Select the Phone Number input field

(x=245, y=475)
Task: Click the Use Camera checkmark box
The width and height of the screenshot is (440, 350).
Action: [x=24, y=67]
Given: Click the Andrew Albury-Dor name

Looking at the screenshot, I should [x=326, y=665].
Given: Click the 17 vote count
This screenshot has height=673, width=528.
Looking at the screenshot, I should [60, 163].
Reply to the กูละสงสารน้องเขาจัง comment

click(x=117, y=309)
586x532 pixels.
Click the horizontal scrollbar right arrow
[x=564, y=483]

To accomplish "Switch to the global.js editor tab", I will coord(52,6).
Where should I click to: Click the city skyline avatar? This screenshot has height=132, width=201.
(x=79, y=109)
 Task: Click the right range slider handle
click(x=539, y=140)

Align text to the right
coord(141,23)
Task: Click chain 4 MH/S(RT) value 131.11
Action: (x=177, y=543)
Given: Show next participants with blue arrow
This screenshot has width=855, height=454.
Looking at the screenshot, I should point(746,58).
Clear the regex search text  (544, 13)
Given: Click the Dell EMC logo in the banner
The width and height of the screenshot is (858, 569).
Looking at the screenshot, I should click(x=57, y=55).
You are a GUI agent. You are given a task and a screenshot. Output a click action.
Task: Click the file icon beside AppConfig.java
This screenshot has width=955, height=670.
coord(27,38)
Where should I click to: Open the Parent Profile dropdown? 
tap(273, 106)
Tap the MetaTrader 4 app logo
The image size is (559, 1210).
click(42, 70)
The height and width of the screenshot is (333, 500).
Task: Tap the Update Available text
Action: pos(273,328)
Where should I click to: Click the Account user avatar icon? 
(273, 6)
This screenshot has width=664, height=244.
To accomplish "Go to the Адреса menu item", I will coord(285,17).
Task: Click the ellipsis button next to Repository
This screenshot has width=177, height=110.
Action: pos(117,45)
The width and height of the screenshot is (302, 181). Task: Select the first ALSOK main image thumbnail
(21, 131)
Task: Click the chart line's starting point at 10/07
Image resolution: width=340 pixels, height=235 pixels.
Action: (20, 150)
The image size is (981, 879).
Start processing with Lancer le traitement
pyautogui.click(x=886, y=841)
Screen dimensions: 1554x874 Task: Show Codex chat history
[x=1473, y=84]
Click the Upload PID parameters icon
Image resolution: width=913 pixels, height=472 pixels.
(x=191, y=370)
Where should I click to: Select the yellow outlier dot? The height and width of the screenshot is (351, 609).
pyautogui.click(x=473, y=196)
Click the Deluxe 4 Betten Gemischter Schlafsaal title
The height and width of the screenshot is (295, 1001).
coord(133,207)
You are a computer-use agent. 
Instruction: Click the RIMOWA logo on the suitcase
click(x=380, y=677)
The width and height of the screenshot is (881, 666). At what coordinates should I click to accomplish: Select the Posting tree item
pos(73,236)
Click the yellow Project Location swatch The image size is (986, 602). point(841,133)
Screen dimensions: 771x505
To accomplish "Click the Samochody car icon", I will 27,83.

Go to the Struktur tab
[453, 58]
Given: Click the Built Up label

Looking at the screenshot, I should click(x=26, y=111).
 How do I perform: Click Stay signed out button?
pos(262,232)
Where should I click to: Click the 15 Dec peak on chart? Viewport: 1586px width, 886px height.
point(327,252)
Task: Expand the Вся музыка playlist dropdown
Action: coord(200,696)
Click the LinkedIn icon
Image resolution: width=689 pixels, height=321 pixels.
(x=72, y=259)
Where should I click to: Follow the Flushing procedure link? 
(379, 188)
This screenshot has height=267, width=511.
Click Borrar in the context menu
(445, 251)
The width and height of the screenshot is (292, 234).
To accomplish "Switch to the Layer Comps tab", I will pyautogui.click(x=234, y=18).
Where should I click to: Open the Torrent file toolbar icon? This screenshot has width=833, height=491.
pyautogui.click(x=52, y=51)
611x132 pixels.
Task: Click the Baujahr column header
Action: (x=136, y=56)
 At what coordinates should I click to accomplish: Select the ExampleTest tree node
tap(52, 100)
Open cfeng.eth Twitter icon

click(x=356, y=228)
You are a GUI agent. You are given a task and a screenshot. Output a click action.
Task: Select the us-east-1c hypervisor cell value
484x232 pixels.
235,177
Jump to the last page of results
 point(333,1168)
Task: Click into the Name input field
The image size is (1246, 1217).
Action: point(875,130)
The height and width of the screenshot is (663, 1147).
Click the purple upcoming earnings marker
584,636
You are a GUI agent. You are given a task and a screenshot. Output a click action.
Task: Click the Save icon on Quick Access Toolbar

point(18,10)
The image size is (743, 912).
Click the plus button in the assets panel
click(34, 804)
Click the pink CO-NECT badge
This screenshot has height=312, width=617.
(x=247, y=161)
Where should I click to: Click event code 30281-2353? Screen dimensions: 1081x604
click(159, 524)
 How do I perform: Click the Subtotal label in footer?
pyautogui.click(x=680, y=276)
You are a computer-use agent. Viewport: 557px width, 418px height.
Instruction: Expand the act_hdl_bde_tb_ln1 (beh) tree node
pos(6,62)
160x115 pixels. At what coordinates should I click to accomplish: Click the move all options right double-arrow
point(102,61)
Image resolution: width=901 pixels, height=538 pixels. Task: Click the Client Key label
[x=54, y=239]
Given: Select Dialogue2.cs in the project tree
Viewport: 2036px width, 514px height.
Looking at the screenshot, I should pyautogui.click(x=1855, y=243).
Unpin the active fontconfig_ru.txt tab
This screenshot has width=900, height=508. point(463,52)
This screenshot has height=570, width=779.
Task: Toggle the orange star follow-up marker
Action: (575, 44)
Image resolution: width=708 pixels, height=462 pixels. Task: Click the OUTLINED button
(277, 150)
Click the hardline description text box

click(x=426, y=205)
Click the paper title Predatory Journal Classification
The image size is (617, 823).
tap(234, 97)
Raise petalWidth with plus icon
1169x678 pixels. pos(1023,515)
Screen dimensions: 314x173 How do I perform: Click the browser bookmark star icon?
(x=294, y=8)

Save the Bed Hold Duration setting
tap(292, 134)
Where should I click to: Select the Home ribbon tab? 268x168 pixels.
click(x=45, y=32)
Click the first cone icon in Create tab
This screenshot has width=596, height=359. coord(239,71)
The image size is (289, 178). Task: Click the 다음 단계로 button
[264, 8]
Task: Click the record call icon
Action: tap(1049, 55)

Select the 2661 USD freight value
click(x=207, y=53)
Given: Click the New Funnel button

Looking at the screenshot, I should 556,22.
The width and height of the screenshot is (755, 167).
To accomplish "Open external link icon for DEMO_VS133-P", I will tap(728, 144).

AIM OF THE EXERCISE —
Copy out the lines of the data where the word "computer" can be found.

ANSWER TO THE PROBLEM —
You are a computer-use agent. 
You are a computer-use agent. Viewport: 557px width, 418px height.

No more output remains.